Teige was in the caravan. He watched them from the seatboard and climbed down slowly and went to the white pony. Tomas had not rejoined them, and with the passing of every hour it seemed to his youngest brother that he would not now do so. He was vanished and his erasure was made all the more striking by the vastness of that tumbling ocean. For nothing in the world had seemed so big to Teige Foley, and to watch the sea for only a small time was to become aware of the enormity of creation and the lies of maps that made it seem within the compass of man’s understanding. When Teige had returned to the gypsies the previous night, he had gone to the caravan of Finan and Finbar and asked them if they should not ride back towards Limerick. But the twins had dismissed him. They had been drinking the raw smoky whiskey favoured by the gypsies which inspired in them lewd visions of round women, and they had looked up from their cots briefly with the shadowed downward eyes of boys discovered in misdemeanour. Then they had turned back to the canvas wall and the dreams therein and left their other brother in a lesser insubstantiality.
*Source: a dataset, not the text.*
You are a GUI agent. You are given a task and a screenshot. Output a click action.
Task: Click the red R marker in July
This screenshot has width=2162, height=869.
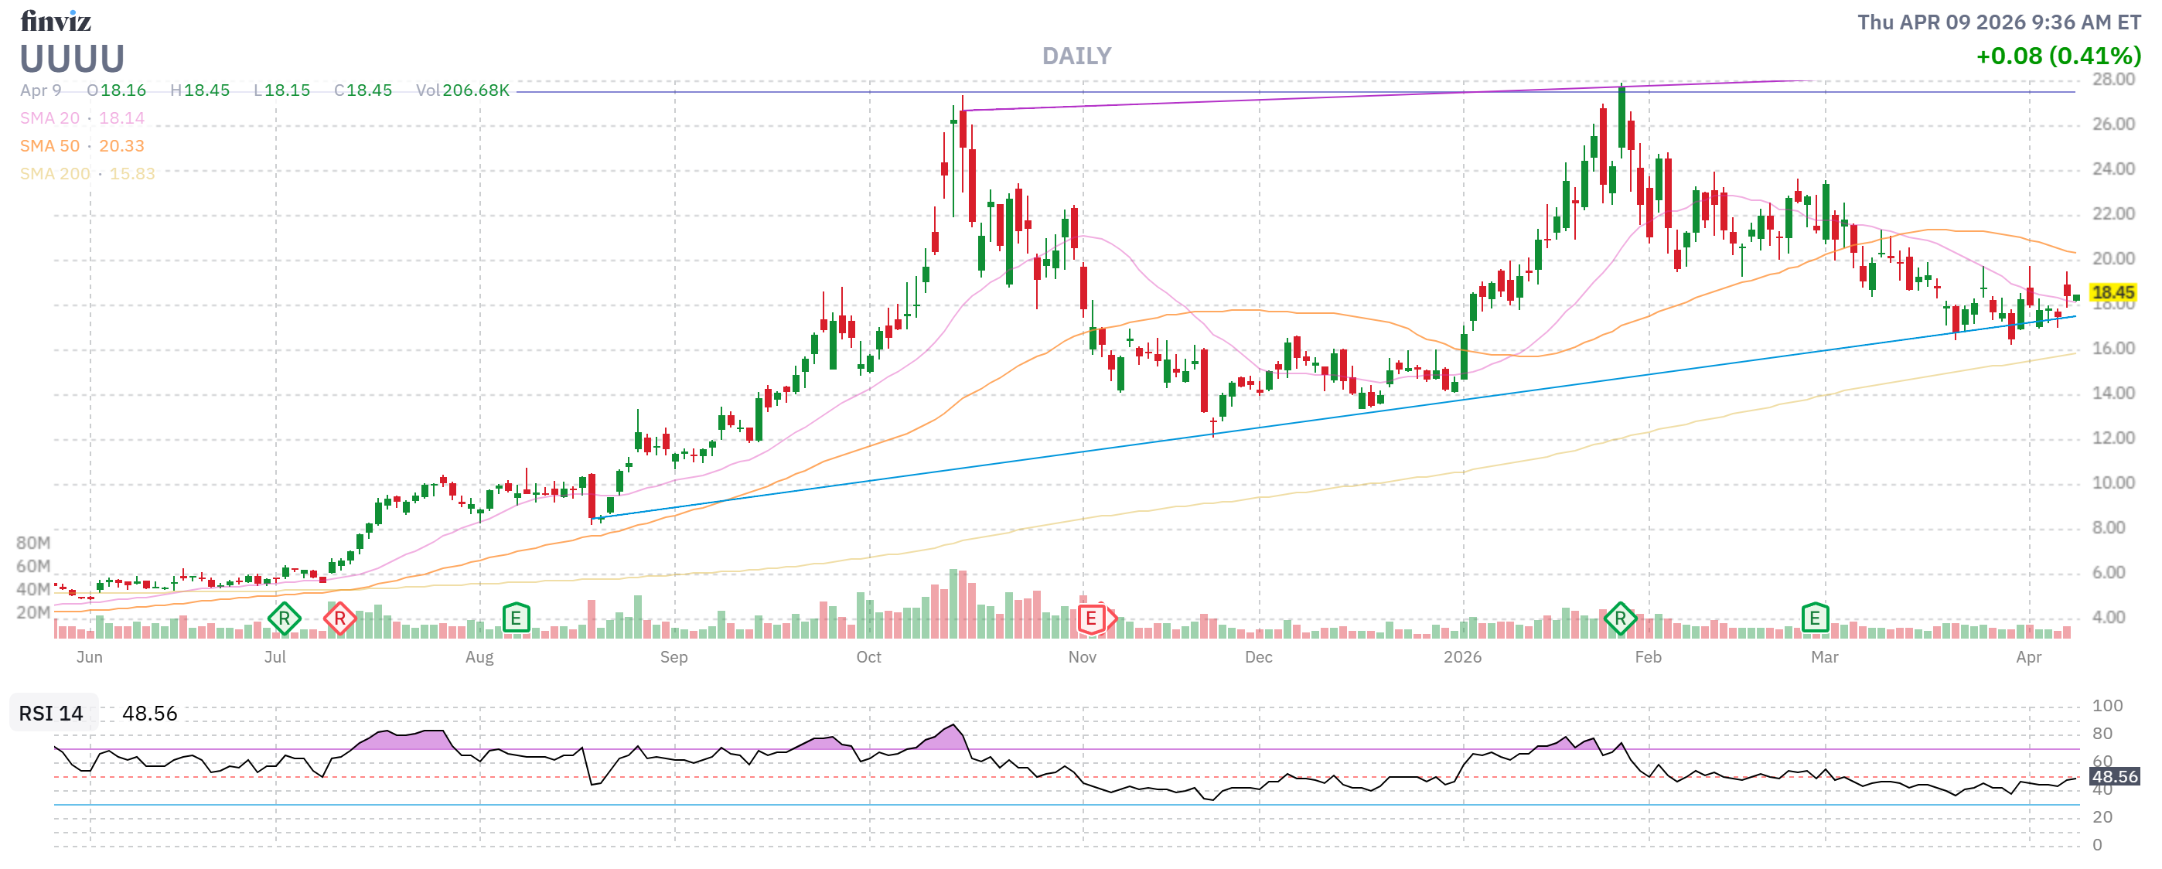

As the morning rose, the wind carried swift clouds of all shapes across the sky. They crossed quickly over the grass below in elaborate shadowplay like out-of-favour toys thrown from the heavens. Brilliant blue appeared and disappeared in the spaces between them. The light kept changing. A shower of rain fell down through piercing sunlight and then was vanished. From the edge of the field where the gypsies made their camp was a long view of the full strand and the line of low white cottages that faced the water. On that morning, the pristine surf of the Atlantic gleamed as it broke in frayed white chains that ran all the way to the pollock holes on the far shore.